START DATA TO PROCESS
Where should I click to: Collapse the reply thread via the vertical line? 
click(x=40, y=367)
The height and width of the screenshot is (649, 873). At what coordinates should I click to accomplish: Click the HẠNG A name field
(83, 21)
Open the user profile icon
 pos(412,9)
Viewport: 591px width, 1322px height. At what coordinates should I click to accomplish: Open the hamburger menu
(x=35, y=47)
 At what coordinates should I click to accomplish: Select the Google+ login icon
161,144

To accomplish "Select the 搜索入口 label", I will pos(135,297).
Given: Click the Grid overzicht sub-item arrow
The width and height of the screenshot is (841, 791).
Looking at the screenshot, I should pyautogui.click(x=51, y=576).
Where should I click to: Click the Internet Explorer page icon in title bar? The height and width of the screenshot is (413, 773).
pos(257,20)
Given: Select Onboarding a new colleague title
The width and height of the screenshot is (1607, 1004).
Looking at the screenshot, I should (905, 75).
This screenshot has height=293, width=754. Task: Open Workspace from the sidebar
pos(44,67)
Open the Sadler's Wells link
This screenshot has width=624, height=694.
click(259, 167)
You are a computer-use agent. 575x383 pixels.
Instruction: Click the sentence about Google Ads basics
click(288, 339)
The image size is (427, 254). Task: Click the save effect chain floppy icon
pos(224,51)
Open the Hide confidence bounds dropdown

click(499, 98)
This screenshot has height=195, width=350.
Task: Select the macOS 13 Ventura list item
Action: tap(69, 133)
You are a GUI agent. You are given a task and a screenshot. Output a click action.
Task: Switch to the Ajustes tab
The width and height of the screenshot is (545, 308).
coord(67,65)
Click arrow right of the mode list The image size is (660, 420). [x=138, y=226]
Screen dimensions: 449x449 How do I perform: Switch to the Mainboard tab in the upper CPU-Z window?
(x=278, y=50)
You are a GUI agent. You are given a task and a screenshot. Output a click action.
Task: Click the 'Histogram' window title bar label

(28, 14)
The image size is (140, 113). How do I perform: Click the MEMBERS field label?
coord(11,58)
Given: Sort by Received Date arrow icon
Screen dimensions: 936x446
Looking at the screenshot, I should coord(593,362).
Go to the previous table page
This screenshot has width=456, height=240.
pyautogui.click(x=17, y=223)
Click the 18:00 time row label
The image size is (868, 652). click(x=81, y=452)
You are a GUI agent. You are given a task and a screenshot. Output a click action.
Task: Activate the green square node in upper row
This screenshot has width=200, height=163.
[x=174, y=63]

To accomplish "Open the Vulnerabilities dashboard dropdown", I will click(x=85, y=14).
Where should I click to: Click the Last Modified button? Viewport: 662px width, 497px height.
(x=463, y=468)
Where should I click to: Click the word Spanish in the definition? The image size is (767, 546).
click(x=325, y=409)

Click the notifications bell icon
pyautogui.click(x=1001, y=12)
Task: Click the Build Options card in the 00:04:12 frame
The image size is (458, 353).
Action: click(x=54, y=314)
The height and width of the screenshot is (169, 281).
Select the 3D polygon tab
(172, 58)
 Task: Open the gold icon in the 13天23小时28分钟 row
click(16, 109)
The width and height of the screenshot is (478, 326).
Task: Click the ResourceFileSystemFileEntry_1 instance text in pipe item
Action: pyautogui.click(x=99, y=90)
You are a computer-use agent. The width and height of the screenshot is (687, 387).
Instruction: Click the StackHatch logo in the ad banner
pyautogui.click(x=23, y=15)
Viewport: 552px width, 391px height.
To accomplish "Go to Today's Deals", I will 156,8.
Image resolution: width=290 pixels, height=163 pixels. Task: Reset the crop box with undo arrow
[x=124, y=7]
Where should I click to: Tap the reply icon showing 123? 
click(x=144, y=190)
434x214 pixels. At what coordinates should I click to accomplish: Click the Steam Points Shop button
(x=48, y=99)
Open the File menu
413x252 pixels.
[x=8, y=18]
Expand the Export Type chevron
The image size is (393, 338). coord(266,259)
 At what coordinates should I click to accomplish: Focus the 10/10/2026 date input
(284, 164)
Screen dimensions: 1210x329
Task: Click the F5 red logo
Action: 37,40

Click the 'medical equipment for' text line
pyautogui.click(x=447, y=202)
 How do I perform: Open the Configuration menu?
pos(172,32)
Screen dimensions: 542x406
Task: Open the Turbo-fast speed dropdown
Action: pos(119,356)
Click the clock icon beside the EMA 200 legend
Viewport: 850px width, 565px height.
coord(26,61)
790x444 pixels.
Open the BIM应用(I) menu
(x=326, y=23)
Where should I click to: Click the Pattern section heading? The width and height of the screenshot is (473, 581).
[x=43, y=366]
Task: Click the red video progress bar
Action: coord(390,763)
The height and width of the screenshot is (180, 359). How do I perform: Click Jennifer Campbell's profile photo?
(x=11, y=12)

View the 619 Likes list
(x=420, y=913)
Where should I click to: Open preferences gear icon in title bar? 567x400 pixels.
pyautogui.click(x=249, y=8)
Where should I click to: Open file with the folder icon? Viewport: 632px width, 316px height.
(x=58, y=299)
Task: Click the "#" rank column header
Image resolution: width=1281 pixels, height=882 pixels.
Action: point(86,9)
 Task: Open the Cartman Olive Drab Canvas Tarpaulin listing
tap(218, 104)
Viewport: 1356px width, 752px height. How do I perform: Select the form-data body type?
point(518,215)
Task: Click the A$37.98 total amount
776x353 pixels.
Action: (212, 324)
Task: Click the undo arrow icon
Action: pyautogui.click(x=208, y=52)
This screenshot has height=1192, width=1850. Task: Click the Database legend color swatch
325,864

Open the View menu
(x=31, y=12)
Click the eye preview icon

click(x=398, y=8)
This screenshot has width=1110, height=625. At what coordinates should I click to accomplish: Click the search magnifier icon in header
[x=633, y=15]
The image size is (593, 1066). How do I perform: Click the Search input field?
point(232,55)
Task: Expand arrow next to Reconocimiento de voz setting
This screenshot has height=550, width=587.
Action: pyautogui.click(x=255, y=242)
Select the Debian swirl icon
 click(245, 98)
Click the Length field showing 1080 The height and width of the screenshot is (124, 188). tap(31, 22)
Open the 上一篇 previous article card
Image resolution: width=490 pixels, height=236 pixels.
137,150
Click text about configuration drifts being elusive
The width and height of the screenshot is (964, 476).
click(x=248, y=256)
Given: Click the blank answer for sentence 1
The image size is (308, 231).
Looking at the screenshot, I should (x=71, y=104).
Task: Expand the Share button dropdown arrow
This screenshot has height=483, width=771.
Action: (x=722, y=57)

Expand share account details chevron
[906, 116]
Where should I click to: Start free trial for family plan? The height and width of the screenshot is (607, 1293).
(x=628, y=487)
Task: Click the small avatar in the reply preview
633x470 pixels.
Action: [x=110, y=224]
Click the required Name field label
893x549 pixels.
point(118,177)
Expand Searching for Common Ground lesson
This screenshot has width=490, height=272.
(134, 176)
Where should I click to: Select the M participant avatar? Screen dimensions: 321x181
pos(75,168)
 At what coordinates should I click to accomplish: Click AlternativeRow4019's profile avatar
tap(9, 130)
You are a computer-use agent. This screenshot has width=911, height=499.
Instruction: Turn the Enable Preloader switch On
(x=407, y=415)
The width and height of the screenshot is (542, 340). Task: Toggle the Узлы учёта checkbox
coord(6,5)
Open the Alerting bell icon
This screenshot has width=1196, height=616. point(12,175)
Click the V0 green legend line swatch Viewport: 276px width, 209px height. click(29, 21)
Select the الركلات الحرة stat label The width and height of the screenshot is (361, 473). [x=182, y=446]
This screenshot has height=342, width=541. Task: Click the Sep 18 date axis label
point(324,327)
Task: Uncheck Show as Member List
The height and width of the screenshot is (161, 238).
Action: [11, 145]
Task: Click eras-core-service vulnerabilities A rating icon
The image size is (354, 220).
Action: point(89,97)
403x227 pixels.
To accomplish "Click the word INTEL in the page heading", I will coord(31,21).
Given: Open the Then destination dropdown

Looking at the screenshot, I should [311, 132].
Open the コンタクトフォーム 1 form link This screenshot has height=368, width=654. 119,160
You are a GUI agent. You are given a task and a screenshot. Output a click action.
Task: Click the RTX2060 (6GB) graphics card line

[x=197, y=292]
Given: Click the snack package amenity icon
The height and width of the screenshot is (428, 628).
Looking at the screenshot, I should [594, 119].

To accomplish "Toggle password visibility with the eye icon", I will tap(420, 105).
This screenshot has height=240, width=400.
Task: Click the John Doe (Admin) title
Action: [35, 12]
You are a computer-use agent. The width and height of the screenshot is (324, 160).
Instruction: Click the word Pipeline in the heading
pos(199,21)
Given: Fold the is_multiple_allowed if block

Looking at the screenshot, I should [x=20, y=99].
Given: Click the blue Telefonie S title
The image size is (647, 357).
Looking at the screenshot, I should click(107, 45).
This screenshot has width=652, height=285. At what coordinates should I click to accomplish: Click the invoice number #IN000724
END DATA TO PROCESS
TASK ITEM | Go through the records and copy each line with "link" in it.

FINISHED EXERCISE |
Open the Sadler's Wells link
Open the コンタクトフォーム 1 form link This screenshot has height=368, width=654. 119,160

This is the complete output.